HOMILÍA DEL SANTO PADRE JUAN PABLO II

Castelgandolfo
Domingo 15 de agosto de 1982

 

1. «Tu trono subsistirá por siempre jamás, / cetro de equidad es el cetro de tu reino... / Toda radiante de gloria entra la hija del rey; / su vestido está tejido de oro» (cfr. Sal 44, [451, 7. 14).

La liturgia de la Iglesia recurre hoy a las palabras del Salmo para presentar incluso, con imágenes humanas un gran misterio de la fe.

Es el misterio de la Asunción de la Santísima Madre de Dios, la Virgen María.

Sin embargo, aún más que las analogías que se sacan del Salmo 44, son elocuentes sus mismas palabras. María se presenta en el umbral de la casa de Isabel, su pariente, y —cuando ésta la saluda como «la madre del Señor»— pronuncia las palabras del Magníficat: «Proclama mi alma la grandeza del Señor, se alegra mi espíritu en Dios, mi salvador ... Porque el Poderoso ha hecho obras grandes por mí; su nombre es santo» (Lc 1, 46-47. 49).

2. Cuando María pronunció estas palabras, se había realizado ya en Ella, mediante «la anunciación del Ángel», el misterio de la Encarnación. El Hijo de Dios, el Verbo Eterno, se había hecho hombre en su seno por obra del Espíritu Santo.

Al dirigirse «a la montaña» para visitar a Isabel, María era ya la Madre del Hijo de Dios: llevaba en sí el más grande misterio de la historia del hombre.

De lo profundo de este misterio nacen las palabras del himno del Magníficat. De lo profundo de este misterio María alaba al Omnipotente porque «ha hecho cosas grandes» por Ella (Lc 1, 49).

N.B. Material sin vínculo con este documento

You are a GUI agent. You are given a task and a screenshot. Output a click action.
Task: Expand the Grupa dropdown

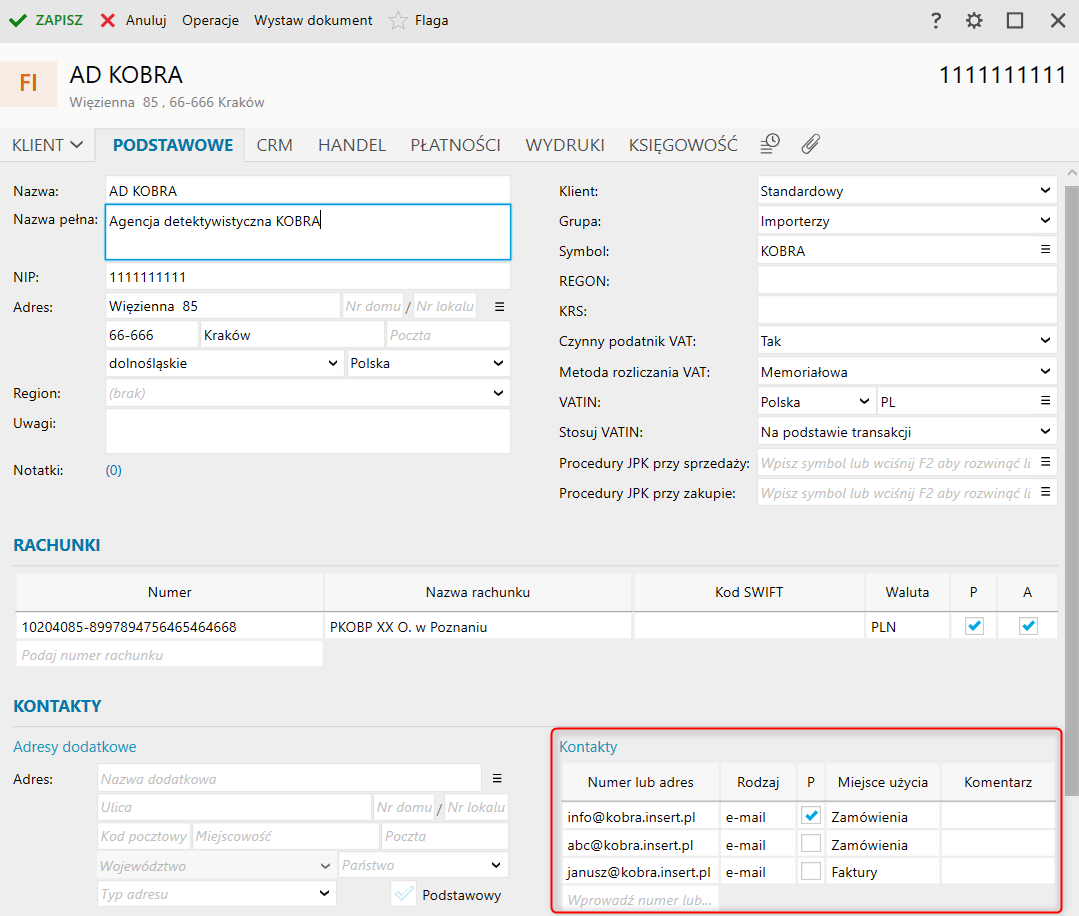tap(1045, 220)
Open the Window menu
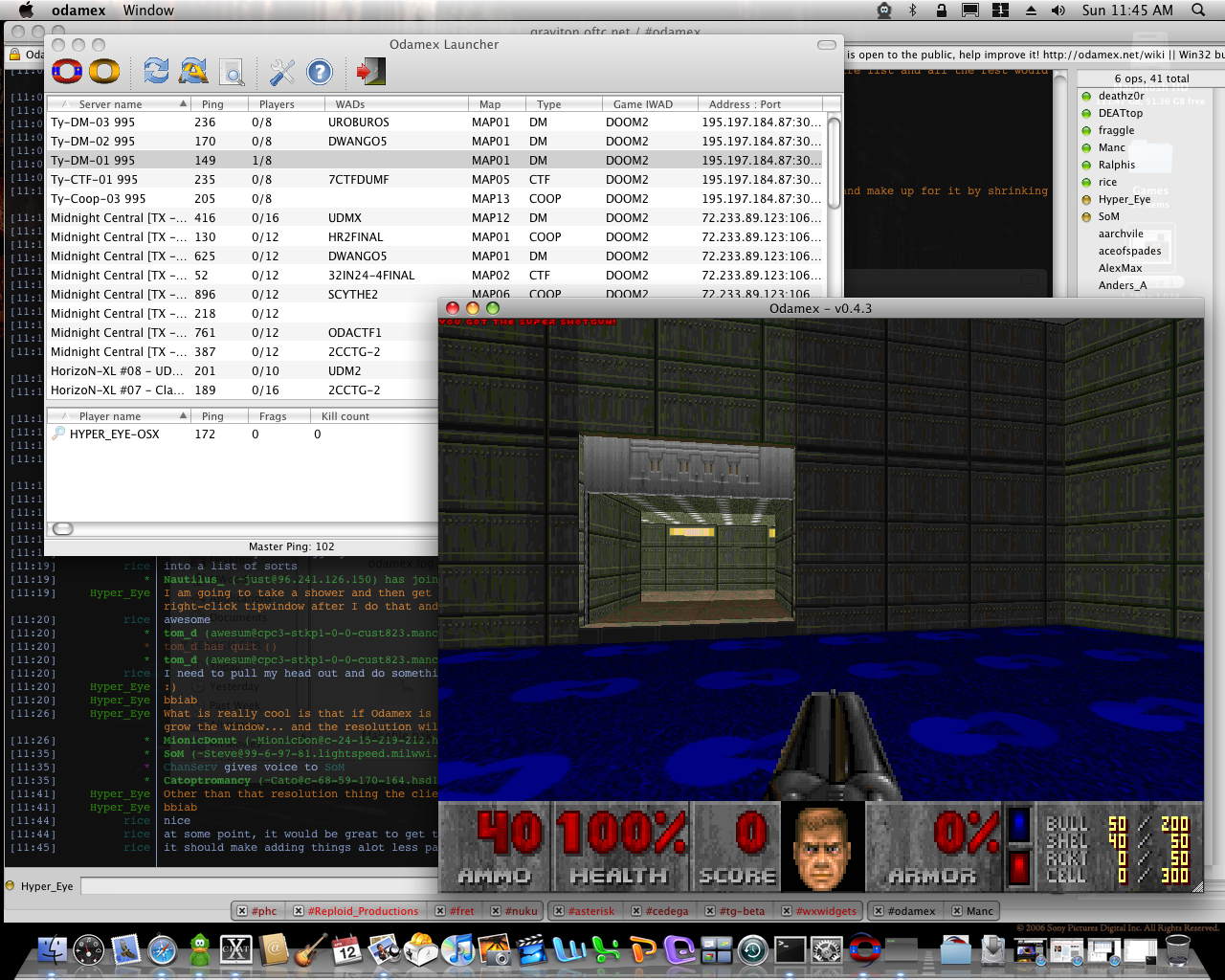 (x=148, y=11)
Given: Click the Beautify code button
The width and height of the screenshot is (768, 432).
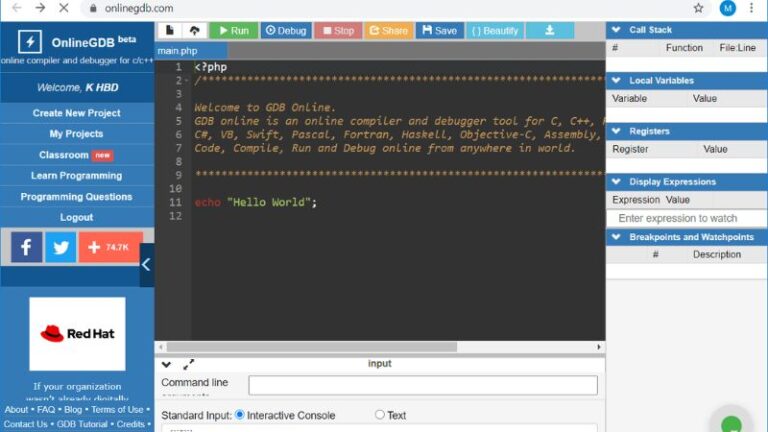Looking at the screenshot, I should pyautogui.click(x=495, y=30).
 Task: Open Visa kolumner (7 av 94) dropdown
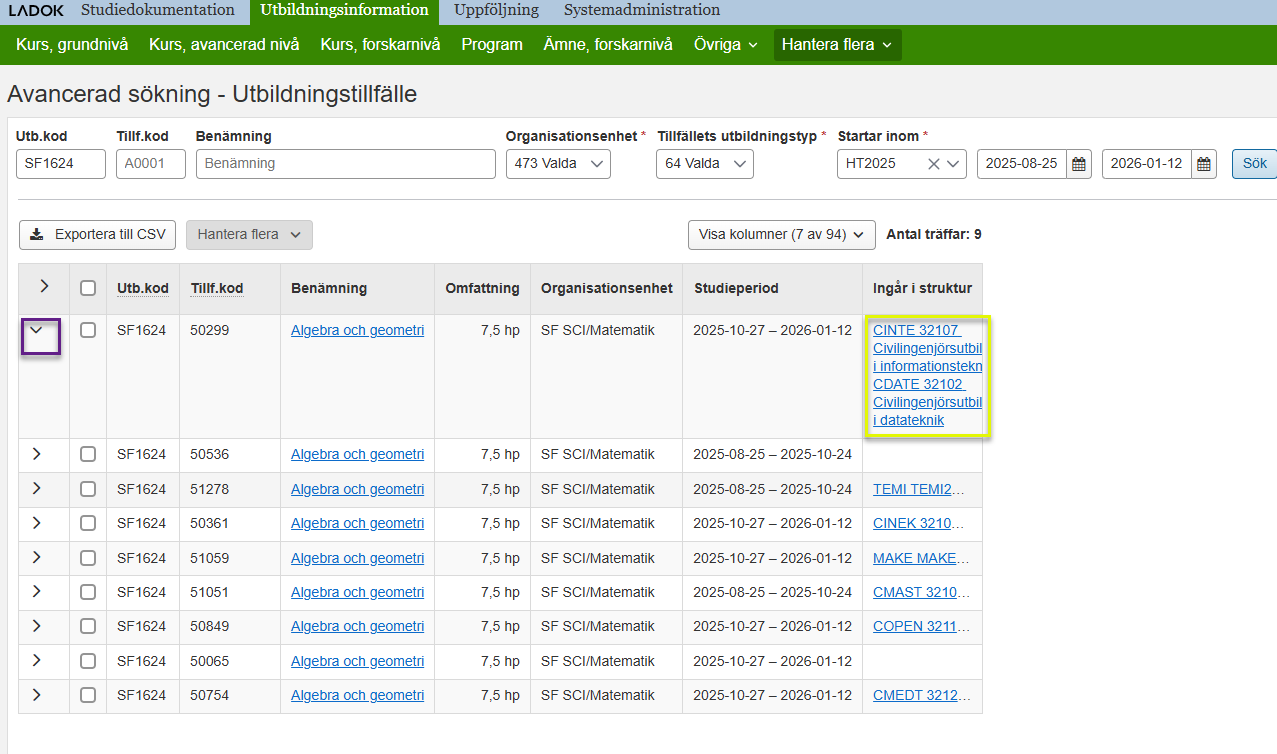[781, 235]
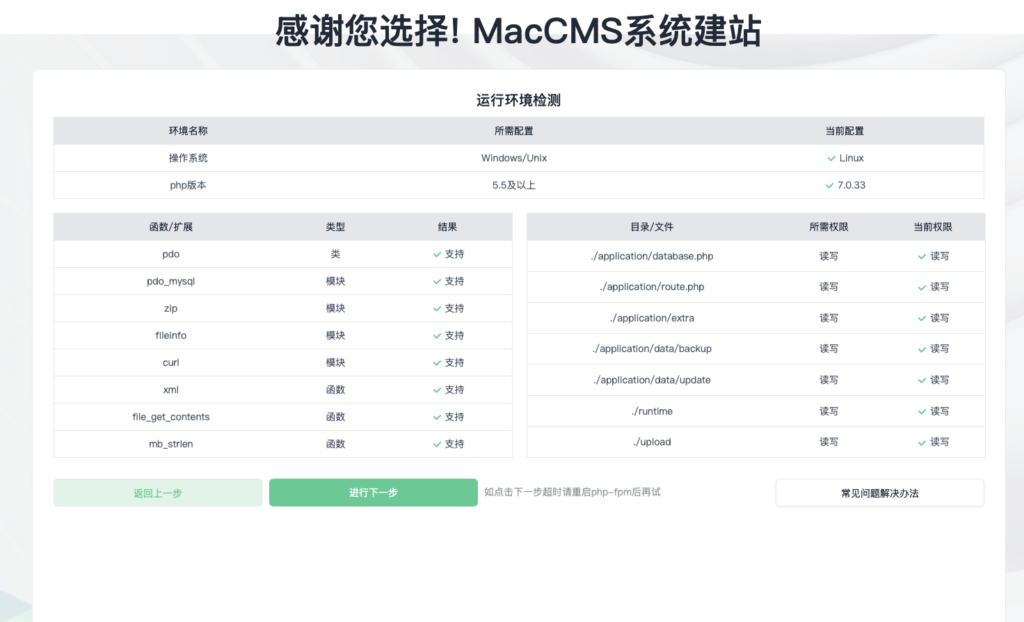The width and height of the screenshot is (1024, 622).
Task: Select the file_get_contents function row
Action: point(170,416)
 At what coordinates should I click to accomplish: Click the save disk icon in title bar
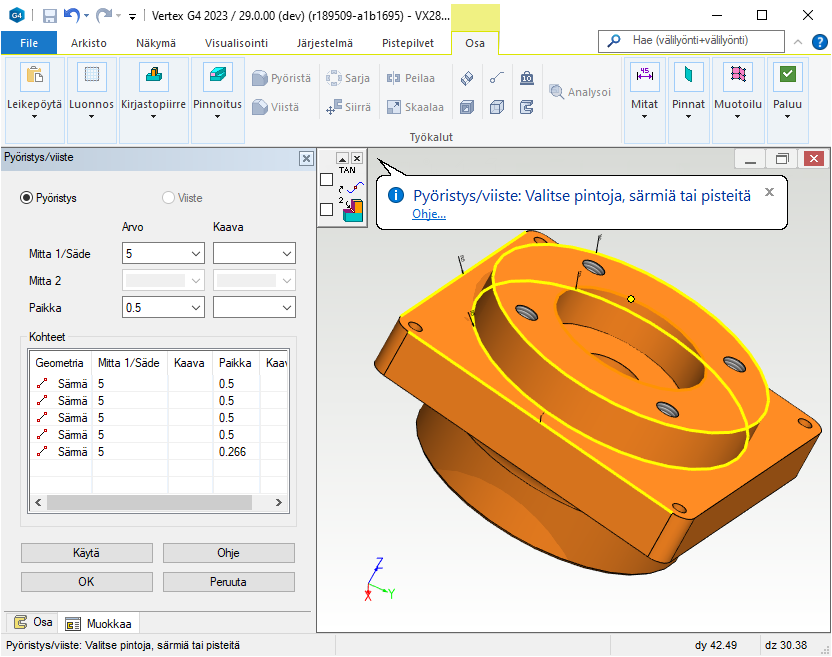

Y no sólo por Ella. Por toda la humanidad: por todos los hombres y por cada uno de los hombres Dios ha hecho «grandes cosas» haciéndose hombre. Pero Ella, la Virgen de Nazaret, ha sido objeto de una elevación especial, de una dignidad particular. Pues ha llegado a ser la Madre del Dios-Hombre.

Hoy, en el día de la Asunción, la liturgia de la Iglesia pone en los labios de María sus mismas palabras: «El Poderoso ha hecho obras grandes por mí».

Entre la Visitación y la Asunción hay continuidad. Aquélla que ha sido elegida eternamente para ser Madre del Verbo Encarnado; Aquélla en la que Dios mismo ha habitado en la persona del Hijo, comienza a morar de modo particular en Dios: Padre, Hijo y Espíritu Santo.

He aquí el misterio que meditamos con veneración hoy: el misterio de la Asunción.

3. Aquélla en la que Dios mismo tomó morada en la Persona del Hijo, fue concebida inmaculada: está libre de la herencia del pecado original.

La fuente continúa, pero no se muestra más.